The Internal Revenue Service clearly states that married taxpayers will end up paying more income taxes when they file separate returns rather than joint ones. Therefore, unless you have other nontax reasons for filing separately, such as not wanting to share liability with your spouse, you will get back more on your taxes when filing a joint return.
Qualifying to file a joint return with your spouse only requires that you be married by the last day of the tax year. In addition, both you and your spouse must agree to file your taxes jointly and separately sign the joint return. When you file this way, it’s possible to receive more money back on your taxes since you can claim the largest standard deduction available, which in 2011 is $11,600. Additionally, more of your income is taxed at lower tax rates, since the income ranges within each bracket include more income for married taxpayers filing jointly than those filing separately. In 2011 for example, married couples only pay 10 percent on their first $17,000 of taxable income. However, when filing separately, only the first $8,500 of your taxable income is subject to the 10 percent tax rate, with the excess subject to higher rates of tax.

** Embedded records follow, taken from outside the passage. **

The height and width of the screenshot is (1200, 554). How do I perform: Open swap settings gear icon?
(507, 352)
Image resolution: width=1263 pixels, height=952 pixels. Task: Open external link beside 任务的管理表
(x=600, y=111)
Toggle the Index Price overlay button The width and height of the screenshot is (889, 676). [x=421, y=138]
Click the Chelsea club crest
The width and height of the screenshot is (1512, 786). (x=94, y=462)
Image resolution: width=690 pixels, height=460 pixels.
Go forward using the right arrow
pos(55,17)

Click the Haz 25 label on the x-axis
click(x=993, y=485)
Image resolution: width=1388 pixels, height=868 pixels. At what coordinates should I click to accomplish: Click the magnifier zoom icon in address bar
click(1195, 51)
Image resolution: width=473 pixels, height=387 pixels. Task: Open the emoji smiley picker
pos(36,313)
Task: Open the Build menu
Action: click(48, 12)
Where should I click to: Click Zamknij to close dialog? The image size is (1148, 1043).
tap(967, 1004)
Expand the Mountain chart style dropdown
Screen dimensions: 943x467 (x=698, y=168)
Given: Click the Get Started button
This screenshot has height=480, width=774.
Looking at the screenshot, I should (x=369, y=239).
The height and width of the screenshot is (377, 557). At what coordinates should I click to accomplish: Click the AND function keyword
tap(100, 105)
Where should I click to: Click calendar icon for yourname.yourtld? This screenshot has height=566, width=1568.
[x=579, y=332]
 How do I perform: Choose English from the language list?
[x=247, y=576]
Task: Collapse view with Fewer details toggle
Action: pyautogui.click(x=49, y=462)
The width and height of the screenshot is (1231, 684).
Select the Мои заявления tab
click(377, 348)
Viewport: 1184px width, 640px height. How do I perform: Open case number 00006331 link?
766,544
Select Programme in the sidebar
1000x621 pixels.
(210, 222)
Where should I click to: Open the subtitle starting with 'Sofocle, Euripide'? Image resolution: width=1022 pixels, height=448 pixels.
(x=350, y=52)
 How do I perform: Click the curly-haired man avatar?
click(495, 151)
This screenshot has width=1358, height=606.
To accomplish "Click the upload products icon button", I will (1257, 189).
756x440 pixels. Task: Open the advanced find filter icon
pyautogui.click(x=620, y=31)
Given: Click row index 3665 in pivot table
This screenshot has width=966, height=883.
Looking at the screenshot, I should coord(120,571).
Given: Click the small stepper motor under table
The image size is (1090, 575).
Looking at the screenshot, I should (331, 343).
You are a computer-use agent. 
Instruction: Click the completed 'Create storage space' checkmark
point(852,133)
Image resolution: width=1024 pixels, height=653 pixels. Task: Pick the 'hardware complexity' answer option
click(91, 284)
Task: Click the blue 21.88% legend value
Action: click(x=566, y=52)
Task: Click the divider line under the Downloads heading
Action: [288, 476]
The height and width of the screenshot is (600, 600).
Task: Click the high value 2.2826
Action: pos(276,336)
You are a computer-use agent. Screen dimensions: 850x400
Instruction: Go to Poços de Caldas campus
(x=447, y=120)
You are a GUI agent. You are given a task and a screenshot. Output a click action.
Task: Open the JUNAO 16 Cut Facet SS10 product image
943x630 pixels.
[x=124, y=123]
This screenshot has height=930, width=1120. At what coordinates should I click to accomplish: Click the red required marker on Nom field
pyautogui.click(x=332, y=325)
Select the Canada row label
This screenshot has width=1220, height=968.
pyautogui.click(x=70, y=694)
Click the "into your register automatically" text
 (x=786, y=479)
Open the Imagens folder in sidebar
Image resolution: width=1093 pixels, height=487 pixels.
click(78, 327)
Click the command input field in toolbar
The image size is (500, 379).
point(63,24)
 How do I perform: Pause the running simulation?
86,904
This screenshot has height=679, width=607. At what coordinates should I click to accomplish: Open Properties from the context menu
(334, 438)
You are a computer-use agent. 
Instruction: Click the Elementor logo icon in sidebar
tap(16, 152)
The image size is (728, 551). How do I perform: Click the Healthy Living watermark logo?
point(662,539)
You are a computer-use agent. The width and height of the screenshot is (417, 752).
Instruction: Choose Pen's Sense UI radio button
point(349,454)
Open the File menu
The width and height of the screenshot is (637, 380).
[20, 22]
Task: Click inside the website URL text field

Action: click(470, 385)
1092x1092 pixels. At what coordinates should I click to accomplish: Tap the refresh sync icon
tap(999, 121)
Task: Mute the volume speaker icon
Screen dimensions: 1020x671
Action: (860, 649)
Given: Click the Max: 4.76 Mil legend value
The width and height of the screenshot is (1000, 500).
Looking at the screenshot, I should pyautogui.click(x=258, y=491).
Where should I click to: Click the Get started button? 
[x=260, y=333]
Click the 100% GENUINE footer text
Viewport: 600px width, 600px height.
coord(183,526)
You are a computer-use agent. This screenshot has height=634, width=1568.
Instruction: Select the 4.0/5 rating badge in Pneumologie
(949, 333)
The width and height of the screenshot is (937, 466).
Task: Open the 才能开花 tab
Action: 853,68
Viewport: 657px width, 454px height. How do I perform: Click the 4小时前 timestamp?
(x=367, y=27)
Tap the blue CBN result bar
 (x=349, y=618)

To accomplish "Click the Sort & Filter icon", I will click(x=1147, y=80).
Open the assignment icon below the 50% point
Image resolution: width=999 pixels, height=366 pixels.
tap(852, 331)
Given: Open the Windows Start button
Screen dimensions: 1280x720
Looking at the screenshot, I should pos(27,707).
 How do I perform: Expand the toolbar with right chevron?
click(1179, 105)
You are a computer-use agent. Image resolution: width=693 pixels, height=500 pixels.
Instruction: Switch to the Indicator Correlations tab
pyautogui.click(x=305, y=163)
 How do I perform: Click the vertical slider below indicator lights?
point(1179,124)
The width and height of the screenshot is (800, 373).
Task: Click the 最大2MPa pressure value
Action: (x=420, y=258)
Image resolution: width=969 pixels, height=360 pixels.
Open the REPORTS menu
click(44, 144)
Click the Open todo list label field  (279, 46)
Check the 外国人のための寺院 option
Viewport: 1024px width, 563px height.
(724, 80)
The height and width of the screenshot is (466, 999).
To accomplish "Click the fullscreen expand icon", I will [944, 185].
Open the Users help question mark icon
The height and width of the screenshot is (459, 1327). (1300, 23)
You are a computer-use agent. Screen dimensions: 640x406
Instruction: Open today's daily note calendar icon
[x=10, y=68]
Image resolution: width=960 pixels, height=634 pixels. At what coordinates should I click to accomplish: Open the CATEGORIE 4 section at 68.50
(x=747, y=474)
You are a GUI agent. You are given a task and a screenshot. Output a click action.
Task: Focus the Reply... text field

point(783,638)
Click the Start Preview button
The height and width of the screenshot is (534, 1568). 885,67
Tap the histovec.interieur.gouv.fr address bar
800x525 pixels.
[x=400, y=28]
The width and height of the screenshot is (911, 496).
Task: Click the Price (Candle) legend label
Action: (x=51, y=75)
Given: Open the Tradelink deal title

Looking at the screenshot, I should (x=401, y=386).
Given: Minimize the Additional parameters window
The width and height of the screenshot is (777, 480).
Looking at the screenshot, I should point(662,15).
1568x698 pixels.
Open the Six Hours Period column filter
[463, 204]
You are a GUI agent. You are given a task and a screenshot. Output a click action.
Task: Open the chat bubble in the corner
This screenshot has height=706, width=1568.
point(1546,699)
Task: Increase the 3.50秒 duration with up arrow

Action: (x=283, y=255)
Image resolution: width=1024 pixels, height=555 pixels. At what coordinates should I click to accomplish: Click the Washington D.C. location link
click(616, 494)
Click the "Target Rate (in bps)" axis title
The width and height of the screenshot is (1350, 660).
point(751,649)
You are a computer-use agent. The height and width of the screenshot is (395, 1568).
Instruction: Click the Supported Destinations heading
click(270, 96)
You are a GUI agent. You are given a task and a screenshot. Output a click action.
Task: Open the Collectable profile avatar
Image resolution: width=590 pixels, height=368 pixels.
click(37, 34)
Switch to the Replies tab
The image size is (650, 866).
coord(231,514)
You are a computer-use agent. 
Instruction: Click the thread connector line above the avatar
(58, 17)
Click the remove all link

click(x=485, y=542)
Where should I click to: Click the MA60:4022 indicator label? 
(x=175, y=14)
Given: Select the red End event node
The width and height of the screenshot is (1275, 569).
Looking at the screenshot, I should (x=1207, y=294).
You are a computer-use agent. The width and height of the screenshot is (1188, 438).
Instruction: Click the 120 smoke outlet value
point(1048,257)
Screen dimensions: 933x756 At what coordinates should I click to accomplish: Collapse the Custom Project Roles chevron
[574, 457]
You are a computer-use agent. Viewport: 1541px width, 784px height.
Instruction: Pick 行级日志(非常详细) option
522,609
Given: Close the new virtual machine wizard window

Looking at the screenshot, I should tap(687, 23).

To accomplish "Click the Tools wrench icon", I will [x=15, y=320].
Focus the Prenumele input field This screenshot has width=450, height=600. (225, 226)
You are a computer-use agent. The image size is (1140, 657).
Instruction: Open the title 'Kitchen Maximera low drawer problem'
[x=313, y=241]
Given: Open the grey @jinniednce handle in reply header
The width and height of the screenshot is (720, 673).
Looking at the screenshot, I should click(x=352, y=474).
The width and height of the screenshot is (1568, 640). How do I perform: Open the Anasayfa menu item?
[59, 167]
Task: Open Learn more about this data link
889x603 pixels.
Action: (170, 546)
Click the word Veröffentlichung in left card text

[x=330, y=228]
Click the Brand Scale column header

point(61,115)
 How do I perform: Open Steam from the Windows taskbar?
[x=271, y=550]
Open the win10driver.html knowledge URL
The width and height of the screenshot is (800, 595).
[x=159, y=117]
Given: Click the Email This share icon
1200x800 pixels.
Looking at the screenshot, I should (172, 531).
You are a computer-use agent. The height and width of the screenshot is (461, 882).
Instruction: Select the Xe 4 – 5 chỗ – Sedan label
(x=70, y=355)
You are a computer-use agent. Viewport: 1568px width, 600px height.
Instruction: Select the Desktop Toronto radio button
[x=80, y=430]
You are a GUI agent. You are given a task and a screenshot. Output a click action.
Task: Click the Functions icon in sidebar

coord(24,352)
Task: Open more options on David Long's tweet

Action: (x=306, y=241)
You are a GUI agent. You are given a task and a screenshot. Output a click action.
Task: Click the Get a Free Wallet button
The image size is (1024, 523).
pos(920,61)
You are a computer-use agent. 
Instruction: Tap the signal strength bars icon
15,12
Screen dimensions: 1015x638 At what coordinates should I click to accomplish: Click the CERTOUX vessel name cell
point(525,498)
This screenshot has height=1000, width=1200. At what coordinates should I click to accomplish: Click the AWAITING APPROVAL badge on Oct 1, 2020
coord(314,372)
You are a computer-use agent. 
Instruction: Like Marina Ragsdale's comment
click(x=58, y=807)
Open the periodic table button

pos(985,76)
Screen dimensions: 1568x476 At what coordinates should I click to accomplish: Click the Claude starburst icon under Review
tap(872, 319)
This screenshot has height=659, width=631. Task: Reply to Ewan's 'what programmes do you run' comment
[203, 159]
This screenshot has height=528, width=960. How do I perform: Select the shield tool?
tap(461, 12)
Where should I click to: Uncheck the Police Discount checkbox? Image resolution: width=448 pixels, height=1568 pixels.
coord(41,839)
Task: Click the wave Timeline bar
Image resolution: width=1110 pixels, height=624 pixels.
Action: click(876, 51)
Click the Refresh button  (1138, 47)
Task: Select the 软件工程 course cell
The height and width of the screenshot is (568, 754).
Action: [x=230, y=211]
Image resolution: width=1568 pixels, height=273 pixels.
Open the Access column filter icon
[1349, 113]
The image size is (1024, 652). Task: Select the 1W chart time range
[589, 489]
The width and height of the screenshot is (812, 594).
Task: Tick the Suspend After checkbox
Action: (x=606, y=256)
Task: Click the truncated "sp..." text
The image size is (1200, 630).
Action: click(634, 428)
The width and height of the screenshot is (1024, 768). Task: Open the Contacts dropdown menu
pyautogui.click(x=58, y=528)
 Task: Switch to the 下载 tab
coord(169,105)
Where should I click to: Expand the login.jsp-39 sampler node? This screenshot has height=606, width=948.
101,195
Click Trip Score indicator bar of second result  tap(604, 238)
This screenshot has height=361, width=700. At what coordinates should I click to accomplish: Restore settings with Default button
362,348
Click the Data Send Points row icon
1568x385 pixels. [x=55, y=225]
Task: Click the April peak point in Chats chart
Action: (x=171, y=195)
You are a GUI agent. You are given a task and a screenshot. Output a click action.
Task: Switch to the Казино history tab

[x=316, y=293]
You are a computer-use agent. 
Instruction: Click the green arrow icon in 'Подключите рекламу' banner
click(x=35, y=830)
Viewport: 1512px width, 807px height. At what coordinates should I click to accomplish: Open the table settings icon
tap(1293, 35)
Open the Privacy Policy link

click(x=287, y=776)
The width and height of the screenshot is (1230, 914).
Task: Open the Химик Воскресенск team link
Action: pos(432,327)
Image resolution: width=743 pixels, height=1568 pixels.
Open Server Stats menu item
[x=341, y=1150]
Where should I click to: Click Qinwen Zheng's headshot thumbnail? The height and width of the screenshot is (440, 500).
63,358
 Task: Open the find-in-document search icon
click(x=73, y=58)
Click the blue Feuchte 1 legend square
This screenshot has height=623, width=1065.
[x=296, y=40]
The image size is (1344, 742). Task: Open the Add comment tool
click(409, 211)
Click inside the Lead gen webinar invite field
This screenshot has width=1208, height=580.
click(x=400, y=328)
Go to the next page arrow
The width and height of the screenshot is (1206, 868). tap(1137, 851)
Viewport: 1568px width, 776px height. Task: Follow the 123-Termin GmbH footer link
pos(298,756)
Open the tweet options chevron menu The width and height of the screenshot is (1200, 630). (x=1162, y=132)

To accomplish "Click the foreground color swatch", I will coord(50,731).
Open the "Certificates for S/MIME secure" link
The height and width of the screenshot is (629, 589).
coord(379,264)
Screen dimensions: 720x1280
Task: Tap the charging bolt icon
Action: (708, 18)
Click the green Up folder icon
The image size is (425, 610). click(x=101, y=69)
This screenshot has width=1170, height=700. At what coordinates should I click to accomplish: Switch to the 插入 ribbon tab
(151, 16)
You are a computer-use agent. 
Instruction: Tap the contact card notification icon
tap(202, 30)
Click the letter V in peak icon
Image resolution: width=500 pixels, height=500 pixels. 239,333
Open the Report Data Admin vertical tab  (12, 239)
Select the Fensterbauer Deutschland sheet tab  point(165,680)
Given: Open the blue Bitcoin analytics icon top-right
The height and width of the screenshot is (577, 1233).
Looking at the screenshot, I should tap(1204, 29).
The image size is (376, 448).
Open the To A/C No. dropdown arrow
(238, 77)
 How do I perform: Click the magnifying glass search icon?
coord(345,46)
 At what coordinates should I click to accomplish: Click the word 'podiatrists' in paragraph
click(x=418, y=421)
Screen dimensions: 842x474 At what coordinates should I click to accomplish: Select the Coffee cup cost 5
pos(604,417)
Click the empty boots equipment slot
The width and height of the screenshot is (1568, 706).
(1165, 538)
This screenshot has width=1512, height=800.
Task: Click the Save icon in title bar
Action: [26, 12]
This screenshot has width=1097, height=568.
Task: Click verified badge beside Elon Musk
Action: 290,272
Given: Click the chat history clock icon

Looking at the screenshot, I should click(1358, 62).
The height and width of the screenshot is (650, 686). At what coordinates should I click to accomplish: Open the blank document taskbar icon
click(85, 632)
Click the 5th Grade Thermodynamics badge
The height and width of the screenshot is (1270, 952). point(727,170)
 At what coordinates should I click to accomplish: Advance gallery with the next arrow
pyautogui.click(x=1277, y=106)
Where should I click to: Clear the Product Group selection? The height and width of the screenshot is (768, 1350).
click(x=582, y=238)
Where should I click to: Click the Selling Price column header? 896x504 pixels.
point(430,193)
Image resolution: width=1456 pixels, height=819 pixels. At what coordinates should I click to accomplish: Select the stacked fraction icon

Filing a separate return has many tax disadvantages, with the end result being that you will receive less of a tax refund. This is simply because your standard deduction is the same as a single filer and your income moves through the tax brackets more quickly than joint filers, thereby increasing the amount of income tax you owe. For example, if during 2011 one spouse earns $125,000 and the other doesn’t work, when the earning spouse files a separate return, a top tax rate of 33 percent is imposed. However, when filing jointly, the top rate is only 25 percent. In this scenario, you will receive more money back on a joint return if you overpay your tax during the year.
Tax Deduction Differences
In addition to the higher standard deduction and better tax brackets, there are other disadvantages to filing separate returns than can reduce the amount of tax refund you receive. When filing separate returns, and one spouse itemizes deductions, the other spouse cannot also itemize deductions. What is even worse is that the standard deduction is not available to that nonitemizing spouse either. This can negatively influence the amount of your tax refund since more of your earnings will be subject to tax.
Tax Credit Differences
The IRS also makes most of the tax credits unavailable to both spouses when filing separate returns. Neither of you can claim the American opportunity or lifetime learning credit for the education expenses you incur for yourselves or your dependents. And if you incur other expenses to care for one of your dependents, you are ineligible to include those costs in the child and dependent care credit. Other tax credits you cannot claim include the credit for the elderly and disabled and the earned income credit.